> Set task
Reproduce verbatim every row from the line containing "This screenshot has width=1434, height=592." down to the line containing "Action: 1312,549", both included.

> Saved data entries
::::

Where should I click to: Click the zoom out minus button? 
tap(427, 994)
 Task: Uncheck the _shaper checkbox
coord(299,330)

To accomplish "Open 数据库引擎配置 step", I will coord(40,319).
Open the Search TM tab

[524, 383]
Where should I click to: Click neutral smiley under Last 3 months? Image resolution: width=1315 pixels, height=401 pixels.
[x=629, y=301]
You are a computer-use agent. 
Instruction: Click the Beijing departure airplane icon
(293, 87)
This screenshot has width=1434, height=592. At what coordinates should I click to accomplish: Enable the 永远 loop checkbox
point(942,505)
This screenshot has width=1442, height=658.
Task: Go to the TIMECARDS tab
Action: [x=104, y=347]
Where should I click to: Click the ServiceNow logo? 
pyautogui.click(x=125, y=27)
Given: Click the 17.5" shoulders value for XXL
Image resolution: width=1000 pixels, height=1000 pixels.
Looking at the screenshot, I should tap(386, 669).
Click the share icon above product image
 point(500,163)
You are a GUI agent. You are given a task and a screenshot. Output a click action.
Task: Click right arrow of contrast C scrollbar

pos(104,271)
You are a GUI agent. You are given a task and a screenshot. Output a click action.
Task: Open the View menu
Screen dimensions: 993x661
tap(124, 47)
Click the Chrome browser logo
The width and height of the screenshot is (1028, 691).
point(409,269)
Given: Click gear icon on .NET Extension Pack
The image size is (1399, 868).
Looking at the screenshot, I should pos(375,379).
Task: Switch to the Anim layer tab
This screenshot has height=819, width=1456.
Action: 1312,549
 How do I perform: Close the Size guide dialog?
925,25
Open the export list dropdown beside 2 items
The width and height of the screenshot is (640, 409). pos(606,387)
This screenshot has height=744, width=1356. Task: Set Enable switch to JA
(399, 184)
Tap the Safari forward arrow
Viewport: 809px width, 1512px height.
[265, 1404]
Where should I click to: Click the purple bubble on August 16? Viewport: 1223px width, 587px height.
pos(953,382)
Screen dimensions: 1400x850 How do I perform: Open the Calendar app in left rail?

::::

> Output below
This screenshot has width=1434, height=592. At what coordinates should I click to accomplish: Enable the 永远 loop checkbox
point(942,505)
This screenshot has width=1442, height=658.
Task: Go to the TIMECARDS tab
Action: [x=104, y=347]
Where should I click to: Click the ServiceNow logo? 
pyautogui.click(x=125, y=27)
Given: Click the 17.5" shoulders value for XXL
Image resolution: width=1000 pixels, height=1000 pixels.
Looking at the screenshot, I should tap(386, 669).
Click the share icon above product image
 point(500,163)
You are a GUI agent. You are given a task and a screenshot. Output a click action.
Task: Click right arrow of contrast C scrollbar

pos(104,271)
You are a GUI agent. You are given a task and a screenshot. Output a click action.
Task: Open the View menu
Screen dimensions: 993x661
tap(124, 47)
Click the Chrome browser logo
The width and height of the screenshot is (1028, 691).
point(409,269)
Given: Click gear icon on .NET Extension Pack
The image size is (1399, 868).
Looking at the screenshot, I should pos(375,379).
Task: Switch to the Anim layer tab
This screenshot has height=819, width=1456.
Action: 1312,549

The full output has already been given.